-- START OF The input --
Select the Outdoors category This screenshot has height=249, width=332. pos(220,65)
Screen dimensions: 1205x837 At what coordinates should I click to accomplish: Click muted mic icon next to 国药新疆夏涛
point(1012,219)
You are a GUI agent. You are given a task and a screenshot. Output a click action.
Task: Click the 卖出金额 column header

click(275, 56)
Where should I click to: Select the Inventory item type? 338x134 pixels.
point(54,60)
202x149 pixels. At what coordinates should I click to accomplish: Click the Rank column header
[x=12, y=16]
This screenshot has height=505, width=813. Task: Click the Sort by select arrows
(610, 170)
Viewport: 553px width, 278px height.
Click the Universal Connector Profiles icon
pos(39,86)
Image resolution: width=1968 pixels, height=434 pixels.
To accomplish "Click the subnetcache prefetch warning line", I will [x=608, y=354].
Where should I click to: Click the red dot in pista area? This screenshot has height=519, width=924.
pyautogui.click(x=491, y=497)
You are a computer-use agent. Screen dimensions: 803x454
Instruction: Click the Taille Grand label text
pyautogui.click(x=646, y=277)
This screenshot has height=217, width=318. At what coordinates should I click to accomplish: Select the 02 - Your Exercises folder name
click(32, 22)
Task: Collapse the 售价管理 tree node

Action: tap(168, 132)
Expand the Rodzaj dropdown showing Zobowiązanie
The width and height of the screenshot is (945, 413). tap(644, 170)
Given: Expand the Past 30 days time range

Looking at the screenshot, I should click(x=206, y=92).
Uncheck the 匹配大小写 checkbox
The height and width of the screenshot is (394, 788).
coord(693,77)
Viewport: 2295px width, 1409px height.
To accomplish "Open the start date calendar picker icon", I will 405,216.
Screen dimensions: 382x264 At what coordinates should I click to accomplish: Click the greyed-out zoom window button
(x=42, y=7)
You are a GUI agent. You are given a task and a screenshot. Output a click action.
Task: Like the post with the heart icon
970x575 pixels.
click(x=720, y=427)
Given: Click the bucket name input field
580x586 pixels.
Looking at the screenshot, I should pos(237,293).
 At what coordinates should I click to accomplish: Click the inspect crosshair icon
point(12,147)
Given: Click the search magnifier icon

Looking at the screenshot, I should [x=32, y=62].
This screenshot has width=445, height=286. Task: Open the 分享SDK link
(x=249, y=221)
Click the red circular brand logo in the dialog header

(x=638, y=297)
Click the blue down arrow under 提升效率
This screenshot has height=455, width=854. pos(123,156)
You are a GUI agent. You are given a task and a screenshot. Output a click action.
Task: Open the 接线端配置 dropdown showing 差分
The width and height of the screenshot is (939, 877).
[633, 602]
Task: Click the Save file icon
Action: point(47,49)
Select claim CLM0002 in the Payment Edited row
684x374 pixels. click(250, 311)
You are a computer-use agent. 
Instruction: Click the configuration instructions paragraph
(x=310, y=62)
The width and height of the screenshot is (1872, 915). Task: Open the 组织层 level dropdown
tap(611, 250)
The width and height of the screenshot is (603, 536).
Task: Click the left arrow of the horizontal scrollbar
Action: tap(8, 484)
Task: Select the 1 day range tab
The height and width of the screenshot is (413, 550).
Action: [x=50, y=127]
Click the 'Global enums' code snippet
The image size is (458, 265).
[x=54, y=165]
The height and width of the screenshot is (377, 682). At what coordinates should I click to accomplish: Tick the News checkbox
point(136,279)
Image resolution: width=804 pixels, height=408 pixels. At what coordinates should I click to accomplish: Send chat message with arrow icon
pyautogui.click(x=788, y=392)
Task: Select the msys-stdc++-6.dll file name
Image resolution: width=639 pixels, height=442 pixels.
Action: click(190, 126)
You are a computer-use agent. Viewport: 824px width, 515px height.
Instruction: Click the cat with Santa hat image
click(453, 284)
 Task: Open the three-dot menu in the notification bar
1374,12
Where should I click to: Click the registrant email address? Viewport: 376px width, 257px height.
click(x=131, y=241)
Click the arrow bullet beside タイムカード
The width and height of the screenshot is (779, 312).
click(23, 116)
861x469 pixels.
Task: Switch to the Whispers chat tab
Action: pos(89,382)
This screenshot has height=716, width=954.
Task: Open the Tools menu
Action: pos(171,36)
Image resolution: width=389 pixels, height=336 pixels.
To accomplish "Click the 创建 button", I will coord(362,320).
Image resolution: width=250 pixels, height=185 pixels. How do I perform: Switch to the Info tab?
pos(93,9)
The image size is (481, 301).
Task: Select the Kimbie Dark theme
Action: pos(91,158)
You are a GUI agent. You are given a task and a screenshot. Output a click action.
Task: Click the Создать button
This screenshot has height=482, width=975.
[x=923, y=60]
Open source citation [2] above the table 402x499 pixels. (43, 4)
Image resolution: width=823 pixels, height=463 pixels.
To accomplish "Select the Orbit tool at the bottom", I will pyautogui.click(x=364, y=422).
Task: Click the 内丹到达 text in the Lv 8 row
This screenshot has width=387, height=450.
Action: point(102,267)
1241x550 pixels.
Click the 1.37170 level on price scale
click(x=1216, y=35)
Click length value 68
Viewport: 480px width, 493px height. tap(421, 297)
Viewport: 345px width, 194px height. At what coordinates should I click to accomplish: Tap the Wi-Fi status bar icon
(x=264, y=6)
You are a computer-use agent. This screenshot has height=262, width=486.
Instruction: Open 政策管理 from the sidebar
-- END OF The input --
## Goal of the exercise
Could you write out all of the entries above as a JSON array of strings, with each line as its own string and the blank lines left out?

## Full answer
[
  "Select the Outdoors category This screenshot has height=249, width=332. pos(220,65)",
  "Screen dimensions: 1205x837 At what coordinates should I click to accomplish: Click muted mic icon next to 国药新疆夏涛",
  "point(1012,219)",
  "You are a GUI agent. You are given a task and a screenshot. Output a click action.",
  "Task: Click the 卖出金额 column header",
  "click(275, 56)",
  "Where should I click to: Select the Inventory item type? 338x134 pixels.",
  "point(54,60)",
  "202x149 pixels. At what coordinates should I click to accomplish: Click the Rank column header",
  "[x=12, y=16]",
  "This screenshot has height=505, width=813. Task: Click the Sort by select arrows",
  "(610, 170)",
  "Viewport: 553px width, 278px height.",
  "Click the Universal Connector Profiles icon",
  "pos(39,86)",
  "Image resolution: width=1968 pixels, height=434 pixels.",
  "To accomplish \"Click the subnetcache prefetch warning line\", I will [x=608, y=354].",
  "Where should I click to: Click the red dot in pista area? This screenshot has height=519, width=924.",
  "pyautogui.click(x=491, y=497)",
  "You are a computer-use agent. Screen dimensions: 803x454",
  "Instruction: Click the Taille Grand label text",
  "pyautogui.click(x=646, y=277)",
  "This screenshot has height=217, width=318. At what coordinates should I click to accomplish: Select the 02 - Your Exercises folder name",
  "click(32, 22)",
  "Task: Collapse the 售价管理 tree node",
  "Action: tap(168, 132)",
  "Expand the Rodzaj dropdown showing Zobowiązanie",
  "The width and height of the screenshot is (945, 413). tap(644, 170)",
  "Given: Expand the Past 30 days time range",
  "Looking at the screenshot, I should click(x=206, y=92).",
  "Uncheck the 匹配大小写 checkbox",
  "The height and width of the screenshot is (394, 788).",
  "coord(693,77)",
  "Viewport: 2295px width, 1409px height.",
  "To accomplish \"Open the start date calendar picker icon\", I will 405,216.",
  "Screen dimensions: 382x264 At what coordinates should I click to accomplish: Click the greyed-out zoom window button",
  "(x=42, y=7)",
  "You are a GUI agent. You are given a task and a screenshot. Output a click action.",
  "Task: Like the post with the heart icon",
  "970x575 pixels.",
  "click(x=720, y=427)",
  "Given: Click the bucket name input field",
  "580x586 pixels.",
  "Looking at the screenshot, I should pos(237,293).",
  " At what coordinates should I click to accomplish: Click the inspect crosshair icon",
  "point(12,147)",
  "Given: Click the search magnifier icon",
  "Looking at the screenshot, I should [x=32, y=62].",
  "This screenshot has width=445, height=286. Task: Open the 分享SDK link",
  "(x=249, y=221)",
  "Click the red circular brand logo in the dialog header",
  "(x=638, y=297)",
  "Click the blue down arrow under 提升效率",
  "This screenshot has height=455, width=854. pos(123,156)",
  "You are a GUI agent. You are given a task and a screenshot. Output a click action.",
  "Task: Open the 接线端配置 dropdown showing 差分",
  "The width and height of the screenshot is (939, 877).",
  "[633, 602]",
  "Task: Click the Save file icon",
  "Action: point(47,49)",
  "Select claim CLM0002 in the Payment Edited row",
  "684x374 pixels. click(250, 311)",
  "You are a computer-use agent. ",
  "Instruction: Click the configuration instructions paragraph",
  "(x=310, y=62)",
  "The width and height of the screenshot is (1872, 915). Task: Open the 组织层 level dropdown",
  "tap(611, 250)",
  "The width and height of the screenshot is (603, 536).",
  "Task: Click the left arrow of the horizontal scrollbar",
  "Action: tap(8, 484)",
  "Task: Select the 1 day range tab",
  "The height and width of the screenshot is (413, 550).",
  "Action: [x=50, y=127]",
  "Click the 'Global enums' code snippet",
  "The image size is (458, 265).",
  "[x=54, y=165]",
  "The height and width of the screenshot is (377, 682). At what coordinates should I click to accomplish: Tick the News checkbox",
  "point(136,279)",
  "Image resolution: width=804 pixels, height=408 pixels. At what coordinates should I click to accomplish: Send chat message with arrow icon",
  "pyautogui.click(x=788, y=392)",
  "Task: Select the msys-stdc++-6.dll file name",
  "Image resolution: width=639 pixels, height=442 pixels.",
  "Action: click(190, 126)",
  "You are a computer-use agent. Viewport: 824px width, 515px height.",
  "Instruction: Click the cat with Santa hat image",
  "click(453, 284)",
  " Task: Open the three-dot menu in the notification bar",
  "1374,12",
  "Where should I click to: Click the registrant email address? Viewport: 376px width, 257px height.",
  "click(x=131, y=241)",
  "Click the arrow bullet beside タイムカード",
  "The width and height of the screenshot is (779, 312).",
  "click(23, 116)",
  "861x469 pixels.",
  "Task: Switch to the Whispers chat tab",
  "Action: pos(89,382)",
  "This screenshot has height=716, width=954.",
  "Task: Open the Tools menu",
  "Action: pos(171,36)",
  "Image resolution: width=389 pixels, height=336 pixels.",
  "To accomplish \"Click the 创建 button\", I will coord(362,320).",
  "Image resolution: width=250 pixels, height=185 pixels. How do I perform: Switch to the Info tab?",
  "pos(93,9)",
  "The image size is (481, 301).",
  "Task: Select the Kimbie Dark theme",
  "Action: pos(91,158)",
  "You are a GUI agent. You are given a task and a screenshot. Output a click action.",
  "Task: Click the Создать button",
  "This screenshot has height=482, width=975.",
  "[x=923, y=60]",
  "Open source citation [2] above the table 402x499 pixels. (43, 4)",
  "Image resolution: width=823 pixels, height=463 pixels.",
  "To accomplish \"Select the Orbit tool at the bottom\", I will pyautogui.click(x=364, y=422).",
  "Task: Click the 内丹到达 text in the Lv 8 row",
  "This screenshot has width=387, height=450.",
  "Action: point(102,267)",
  "1241x550 pixels.",
  "Click the 1.37170 level on price scale",
  "click(x=1216, y=35)",
  "Click length value 68",
  "Viewport: 480px width, 493px height. tap(421, 297)",
  "Viewport: 345px width, 194px height. At what coordinates should I click to accomplish: Tap the Wi-Fi status bar icon",
  "(x=264, y=6)",
  "You are a computer-use agent. This screenshot has height=262, width=486.",
  "Instruction: Open 政策管理 from the sidebar"
]